A Co. Down cereal grower does not believe that a measure such as a Tillage Incentive Scheme (TIS) should be used as a means of encouraging the expansion of Ireland’s tillage/arable area.

“I believe that market forces should always be allowed to play out in this regard,” Allan Chambers told Agriland.

“I also question the principle of encouraging livestock farmers to consider ploughing up significant acreages of grass.

“For one thing, they may not have the expertise nor the equipment available to grow a cereal or other arable crop successfully.”

Allan farms 270ac of crops near Seaforde in the very heart of Co. Down.

“I do support, however, measures to increase the protein acreage grown throughout Ireland.

“But the support levels must reflect the fast increasing price of imported protein sources, such as soya.”


The last 50 years have seen Northern Ireland’s arable acreage drop by approximately 60%.

“The industry must be adequately supported into the future,” Allan commented.

“And in this context two things must happen. First off, the new safety net payment that is being talked about for Northern Ireland must mirror the CAP [Common Agricultural Policy] payments that will be on offer across the rest of the island.

“The other necessity is that of ensuring that all future support payments are inflation linked. And this must be set in the specific context of the inflation that is taking place within agriculture.”

Allan also believes that Northern Ireland’s arable sector musty be fully recognised for the natural diversity that it brings to the countryside.
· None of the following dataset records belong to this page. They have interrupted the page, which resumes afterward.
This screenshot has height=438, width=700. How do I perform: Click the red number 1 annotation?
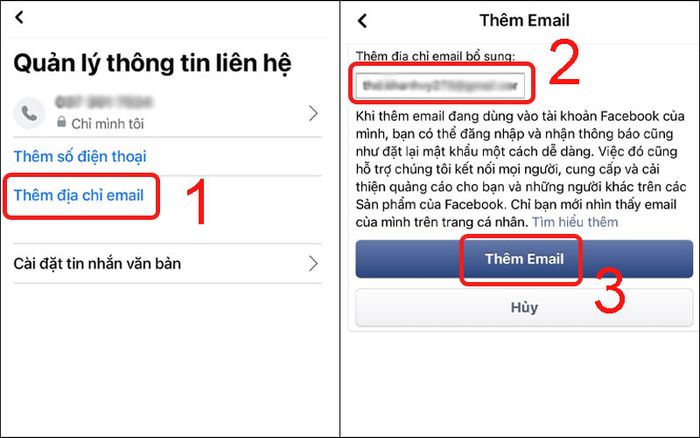click(x=196, y=201)
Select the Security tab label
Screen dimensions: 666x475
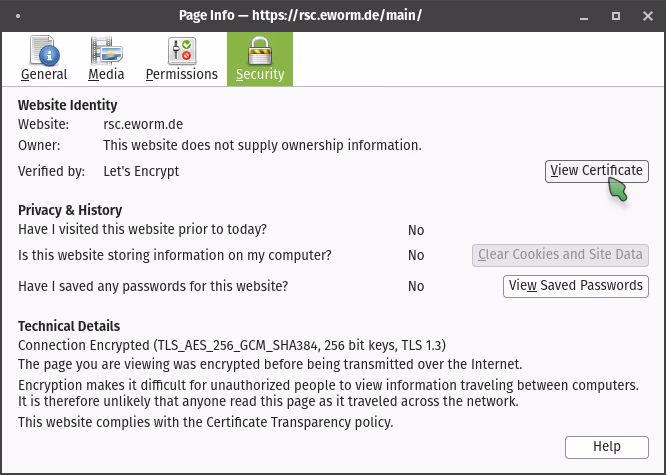(x=260, y=74)
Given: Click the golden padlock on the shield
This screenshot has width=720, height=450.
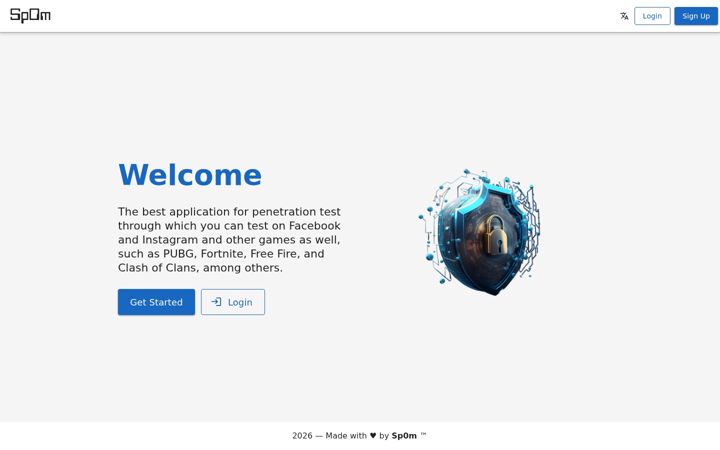Looking at the screenshot, I should click(495, 235).
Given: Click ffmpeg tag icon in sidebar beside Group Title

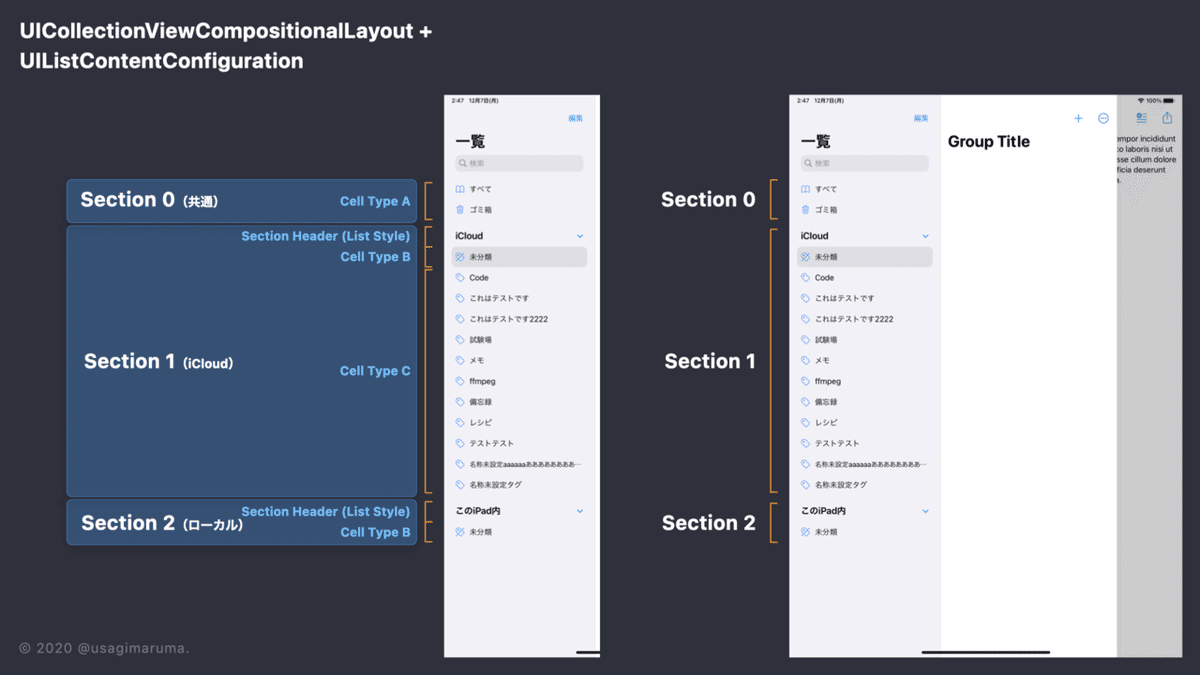Looking at the screenshot, I should tap(805, 381).
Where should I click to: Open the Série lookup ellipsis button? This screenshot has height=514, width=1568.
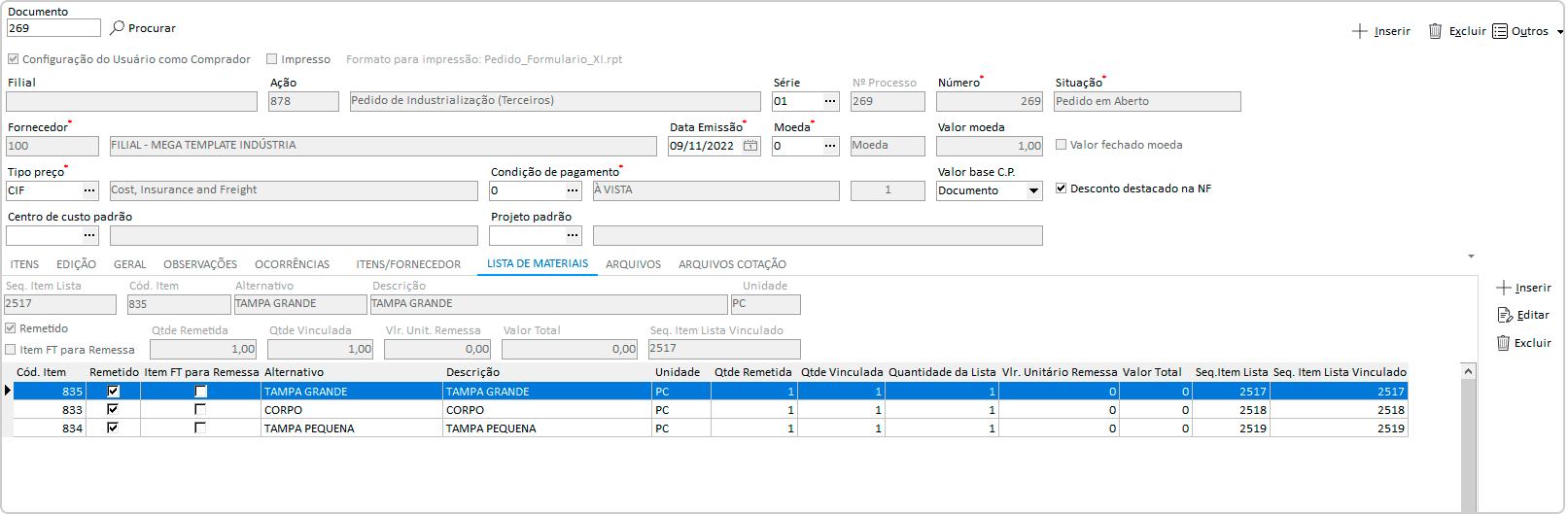(830, 101)
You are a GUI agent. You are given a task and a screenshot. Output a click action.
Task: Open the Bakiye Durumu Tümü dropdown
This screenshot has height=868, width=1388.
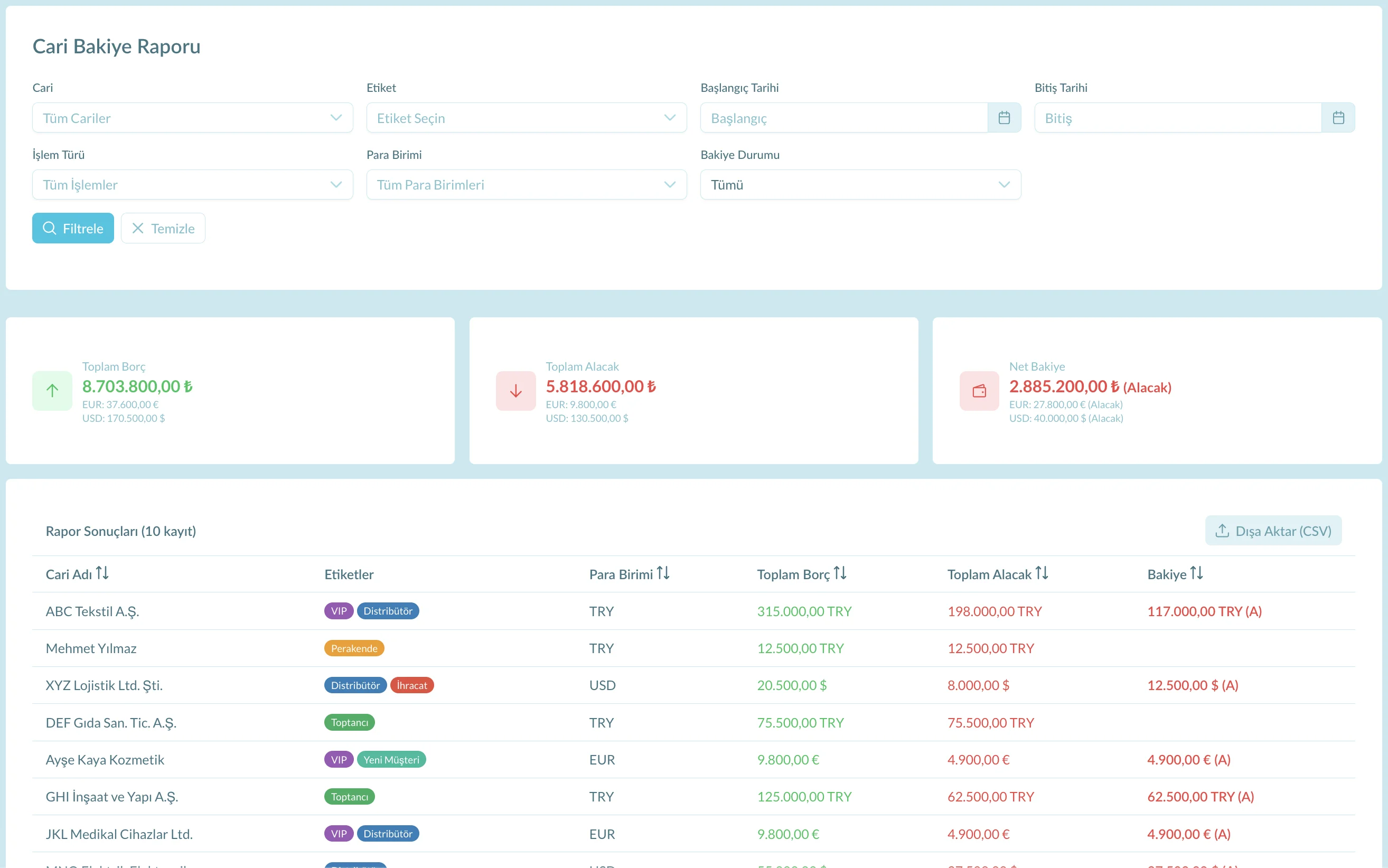click(x=860, y=184)
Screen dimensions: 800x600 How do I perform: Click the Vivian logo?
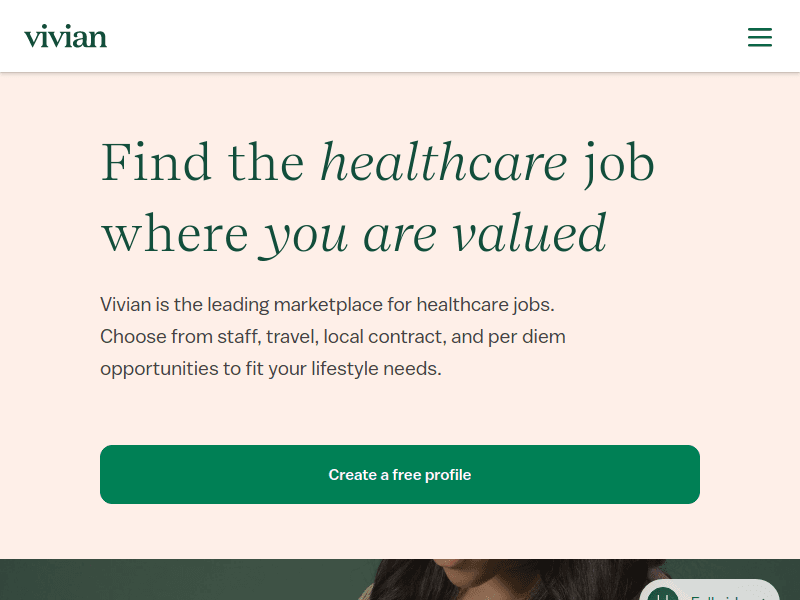(x=65, y=37)
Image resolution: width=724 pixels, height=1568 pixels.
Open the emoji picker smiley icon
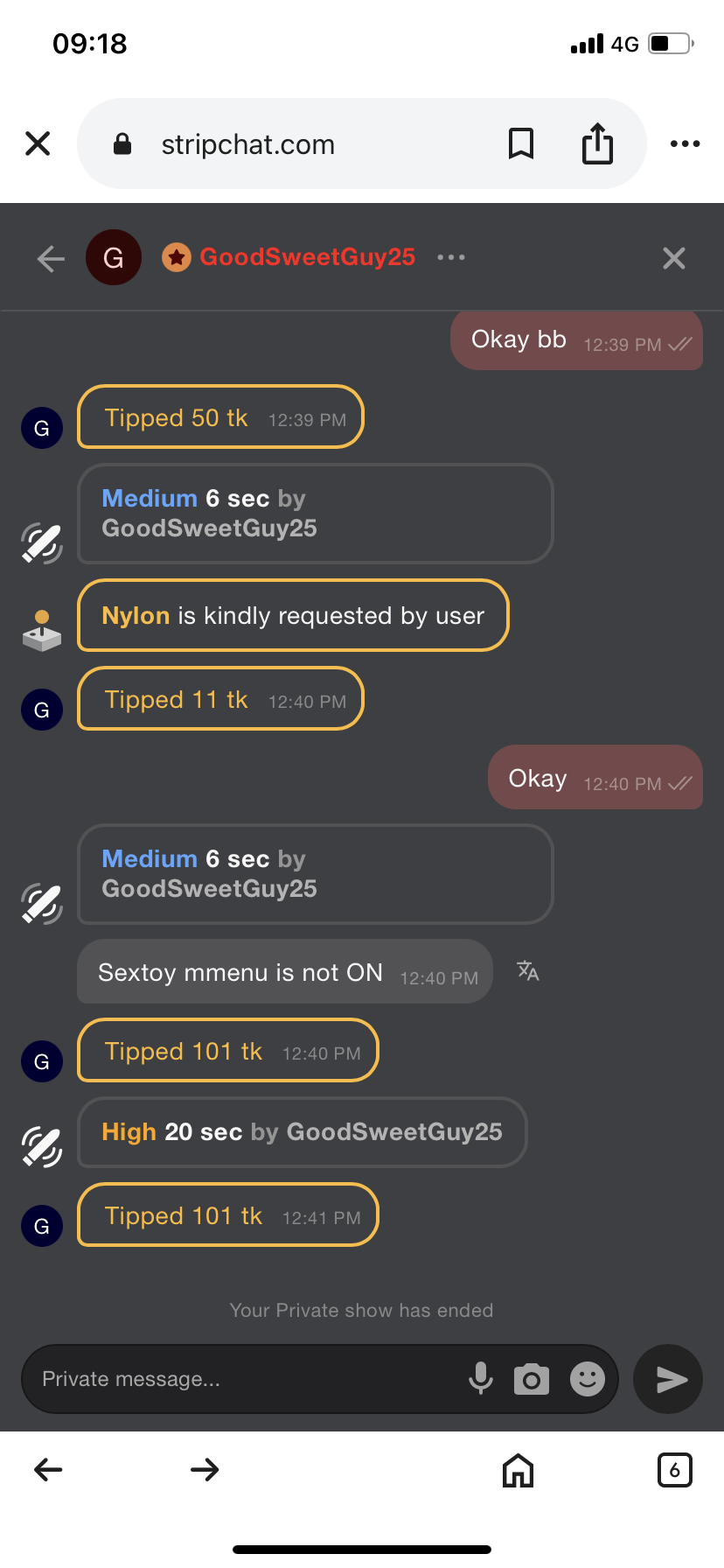pos(588,1379)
“We also need to see growers securing access to environmental payments that make economic sense,” he said.

But the basic question remains i.e. is it possible to reverse the trend that has seen the area of crops grown in Northern Ireland decrease so significantly mover recent years?

Allan Chambers believes that every arable farmer in Northern Ireland has the capacity to expand their cropping area by at least 20%.

“But it’s all about getting the extra land they need to make this happen,” he stressed.

“One way of making this happen is to make real and significant changes, where land tenure and generational renewal in Northern Ireland are concerned.

“The tax incentives linked to long-term leasing in the Republic of Ireland is working well to this end. I see no reason why this cannot be replicated in Northern Ireland.”